It has become increasingly apparent that North Korea has no intention of giving up its aspirations for nuclear arms no matter what concessions the US, South Korea and Japan offer, a conclusion with which many analysts in the US intelligence community concur.
Once this realization has sunk in, policymakers in Washington, Seoul and Tokyo will be required to forge new foreign policies and security postures to cope with a nuclear-armed North Korea. What's more, China will be forced to exert whatever influence it can over its roguish ally in Pyongyang.
For weeks, the North Koreans have grasped every opportunity imaginable to assert that they will not return to the six-party negotiations in Beijing led by China and including, besides North Korea, the US, South Korea, Japan and Russia.
Among its latest pronouncements, a spokesman for Pyong-yang's foreign ministry asserted that the "hostile policy" of the US was to blame for a stalemate in the negotiations. He said that the Democratic People's Republic of Korea (DPRK) "felt no need to explain what it [hostile policy] meant."
A diplomat in North Korea's mission at the UN contended that the US was scheming to overthrow his government.
"We can't talk with the United States," Han Song-ryol said, "whether it's in the six-nation talks or a bilateral dialogue."
It does not matter to Pyong-yang who wins the US election in November -- President George W. Bush, the Republican who continues to advocate engaging North Korea through multinational talks, or Senator John Kerry, the Democrat who argues that the US should negotiate with North Korea in bilateral talks.
As the Korean Central News Agency says: "The DPRK does not care who becomes president in the US."
Living with a nuclear-armed North Korea will have immediate, mid-term and long-range consequences.
In the immediate future, the US will still be capable of massive retaliation should North Korea launch a nuclear or conventional attack against US forces in Asia or its allies in South Korea or Japan. In that event, US doctrine under both Republican and Democratic administrations has long called explicitly for the destruction of the North Korean regime.
Politically, North Korea will have lost the bargaining leverage that its nuclear programs have provided, as negotiations will have ended. Pyongyang will not get the diplomatic recognition from the US that it urgently desires, and probably not from Tokyo.
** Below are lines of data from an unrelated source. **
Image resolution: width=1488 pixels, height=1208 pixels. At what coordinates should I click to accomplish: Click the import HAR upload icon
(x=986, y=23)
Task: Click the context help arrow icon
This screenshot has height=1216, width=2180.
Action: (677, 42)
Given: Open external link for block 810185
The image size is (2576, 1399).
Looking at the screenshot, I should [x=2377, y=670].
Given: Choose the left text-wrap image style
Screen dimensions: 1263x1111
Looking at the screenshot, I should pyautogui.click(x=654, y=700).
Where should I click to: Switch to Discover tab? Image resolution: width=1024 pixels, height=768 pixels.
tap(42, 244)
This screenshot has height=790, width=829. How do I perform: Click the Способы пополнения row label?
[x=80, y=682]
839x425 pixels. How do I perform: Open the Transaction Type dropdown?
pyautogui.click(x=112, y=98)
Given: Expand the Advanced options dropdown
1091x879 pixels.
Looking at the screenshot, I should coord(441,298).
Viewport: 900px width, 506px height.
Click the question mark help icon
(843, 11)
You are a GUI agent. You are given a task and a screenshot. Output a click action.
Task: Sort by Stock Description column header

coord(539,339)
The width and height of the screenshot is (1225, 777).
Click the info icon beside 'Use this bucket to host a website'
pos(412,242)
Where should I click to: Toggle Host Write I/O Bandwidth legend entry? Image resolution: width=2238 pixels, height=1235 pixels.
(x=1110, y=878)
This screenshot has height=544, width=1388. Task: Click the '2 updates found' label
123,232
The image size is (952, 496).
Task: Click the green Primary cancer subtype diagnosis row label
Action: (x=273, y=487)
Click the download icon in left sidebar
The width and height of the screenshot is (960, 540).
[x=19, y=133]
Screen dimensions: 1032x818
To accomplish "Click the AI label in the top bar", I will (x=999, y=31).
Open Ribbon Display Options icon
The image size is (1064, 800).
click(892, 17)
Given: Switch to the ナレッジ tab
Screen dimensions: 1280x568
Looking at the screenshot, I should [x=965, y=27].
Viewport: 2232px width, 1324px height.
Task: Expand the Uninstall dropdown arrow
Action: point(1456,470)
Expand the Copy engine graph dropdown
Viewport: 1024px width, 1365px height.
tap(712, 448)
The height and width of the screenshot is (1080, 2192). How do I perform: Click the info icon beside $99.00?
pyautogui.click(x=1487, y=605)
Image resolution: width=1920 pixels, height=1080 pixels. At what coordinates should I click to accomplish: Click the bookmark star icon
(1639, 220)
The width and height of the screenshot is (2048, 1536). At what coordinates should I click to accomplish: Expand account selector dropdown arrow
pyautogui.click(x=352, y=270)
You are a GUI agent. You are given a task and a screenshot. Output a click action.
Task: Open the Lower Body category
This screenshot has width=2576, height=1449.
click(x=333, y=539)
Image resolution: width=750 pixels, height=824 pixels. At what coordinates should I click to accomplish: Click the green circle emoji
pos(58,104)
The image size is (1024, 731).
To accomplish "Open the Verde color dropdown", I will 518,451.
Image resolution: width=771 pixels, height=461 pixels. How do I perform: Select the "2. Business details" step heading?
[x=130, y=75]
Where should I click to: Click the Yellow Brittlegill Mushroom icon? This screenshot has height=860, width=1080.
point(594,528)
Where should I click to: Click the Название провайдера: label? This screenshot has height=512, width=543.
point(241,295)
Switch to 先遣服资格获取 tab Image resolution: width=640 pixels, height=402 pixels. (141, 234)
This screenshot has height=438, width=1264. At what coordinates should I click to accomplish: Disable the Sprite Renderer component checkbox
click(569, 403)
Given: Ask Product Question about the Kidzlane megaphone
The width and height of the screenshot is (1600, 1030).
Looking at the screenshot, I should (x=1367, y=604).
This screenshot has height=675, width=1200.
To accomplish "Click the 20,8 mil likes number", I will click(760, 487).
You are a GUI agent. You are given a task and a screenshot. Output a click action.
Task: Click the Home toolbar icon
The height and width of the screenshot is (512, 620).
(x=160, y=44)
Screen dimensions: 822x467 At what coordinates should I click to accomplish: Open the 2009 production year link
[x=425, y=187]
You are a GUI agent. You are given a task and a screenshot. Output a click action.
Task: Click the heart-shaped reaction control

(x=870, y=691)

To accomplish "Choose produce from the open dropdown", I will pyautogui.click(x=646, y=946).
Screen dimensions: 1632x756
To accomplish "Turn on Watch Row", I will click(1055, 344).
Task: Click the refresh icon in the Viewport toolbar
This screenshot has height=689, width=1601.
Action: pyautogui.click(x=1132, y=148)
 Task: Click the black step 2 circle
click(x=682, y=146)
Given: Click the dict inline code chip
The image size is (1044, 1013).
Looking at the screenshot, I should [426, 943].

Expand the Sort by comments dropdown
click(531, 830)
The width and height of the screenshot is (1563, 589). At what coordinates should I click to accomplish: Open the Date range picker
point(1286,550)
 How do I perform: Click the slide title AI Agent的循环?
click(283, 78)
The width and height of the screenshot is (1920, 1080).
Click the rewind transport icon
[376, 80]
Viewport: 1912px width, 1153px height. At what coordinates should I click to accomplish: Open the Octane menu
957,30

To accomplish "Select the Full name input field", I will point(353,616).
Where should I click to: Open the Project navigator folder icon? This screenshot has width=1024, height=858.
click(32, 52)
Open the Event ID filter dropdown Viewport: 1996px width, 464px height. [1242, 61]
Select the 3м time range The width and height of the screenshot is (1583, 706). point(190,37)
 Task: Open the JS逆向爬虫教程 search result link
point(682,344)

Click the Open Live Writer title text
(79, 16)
Reconciliation with Seoul may be set back.
Economically, sanctions against Pyongyang will remain in place and the aid and trade that it desperately needs for its starving people will not be forthcoming from the US or Japan.
In the mid-term, the international nuclear non-proliferation endeavor intended to prevent the spread of nuclear arms will be dealt another blow. Israel, Pakistan and India have already damaged that effort; Iraq's nuclear plans, whatever they were, have been stopped, but Iran's are believed to be moving ahead.
South Korea, which sought nuclear arms in the 1970s but was dissuaded by the US, may reconsider. A dozen years ago, when North Korea's nuclear plans became known, senior South Korean officials said, as one put it: "If they have them, we must have them."
Nuclear arms in North Korea will undoubtedly stimulate more discussion in Japan about obtaining nuclear arms, but that's as far as it is likely to go since the nuclear allergy that is the legacy of World War II is still strong there. Moreover, basing such weapons, most likely at sea, would be difficult and costly.
The key element in precluding Japan from going nuclear is the US umbrella designed to protect Japan. The US may need to reassure the Japanese that they will be secure without their own nuclear arms.
The long-term consequences of a nuclear-armed North Korea are the most frightening, as Pyongyang could easily find a market for those weapons in terrorist networks in the Middle East, South Asia, Southeast Asia and maybe Latin America.
Tracing and deterring sales shipments would be harder than discouraging a North Korean attack on South Korea. Targets in North Korea are known and have been marked; discovering air or sea shipments of the components of a nuclear weapon would be next to impossible.
Coping with that threat will be more a chore for China than the US and its allies. No more than the US, South Korea and Japan do the Chinese want to see terrorists allied with pirates in the South China Sea endangering their oil lifeline from the Middle East or shipping lanes to export markets everywhere.
Richard Halloran is a Hawaii-based journalist.